Si tuviese que escoger alguna de esas características que definen la obra de autor, me quedo con el inconfundible sabor autóctono de las mismas. No me refiero a que las tramas estén localizadas en territorio nacional (salvo Muertos vivientes: orígenes, que es un ensayo bastante curioso en una edición también espectacular), ya que algunos otros autores coetáneos también la comparten, sino porque Alberto Bermúdez ha intentado desmarcarse de la sempiterna influencia anglosajona, y bajo mi humilde opinión lo ha conseguido.
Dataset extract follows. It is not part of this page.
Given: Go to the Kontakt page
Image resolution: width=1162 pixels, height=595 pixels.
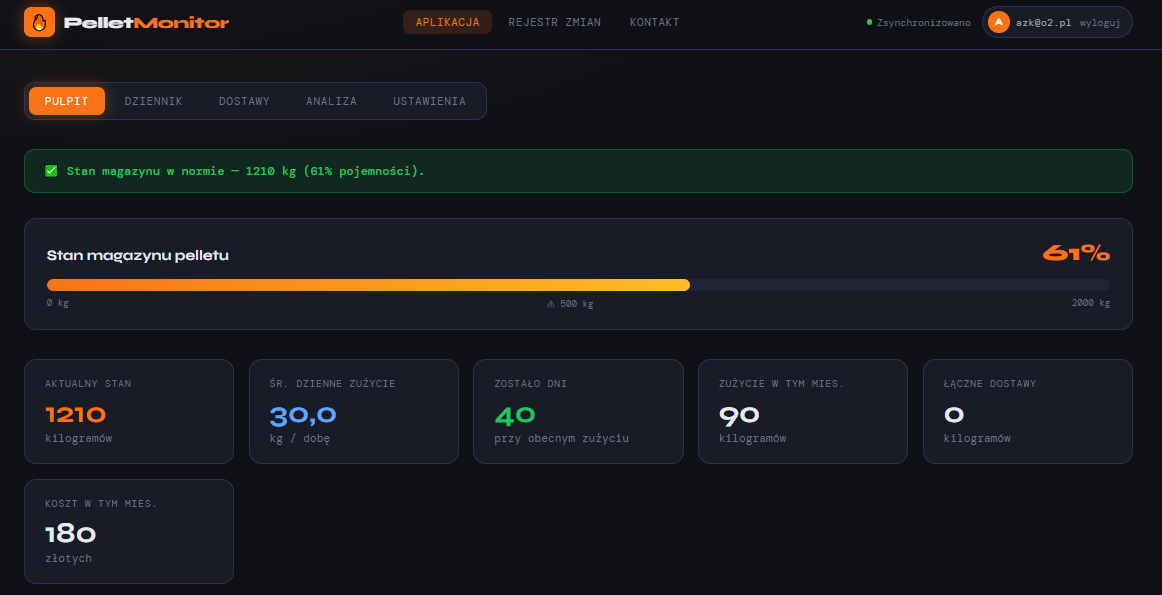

Estoy cansado de leer refritos de toda la colección de, innegablemente, grandes autores de la literatura de terror de fuera de nuestras fronteras: e insisto en que no me refiero solo a los argumentos que las mentes creativas de nuestro país plantean en sus obras, que también (vaya por delante que a estas alturas de la película creo que pretender inventar algo nuevo me parece casi hasta una temeridad).

Conclusión

 photo ELPDL_Portada_zpsqazwgiyj.jpgEn la piel del lobo es un libro especialmente recomendado para los que disfruten con relatos un poquito más elaborados dentro del panorama de la literatura de género de terror o suspense, les gusten las obras con marcado acento costumbrista, busquen un cierto resabio a literatura clásica, riqueza de vocabulario o que hayan superado la fase de la “p” con la “a”… En definitiva, si eres de los que prefieren un bocata de pan de horno de leña con jamón de bellota loncheado a mano y un buen chorreón de aceite de oliva virgen, antes que un cheese and ham sandwich with ketchup, este autor es una apuesta segura. Puedes empezar por En la piel del lobo.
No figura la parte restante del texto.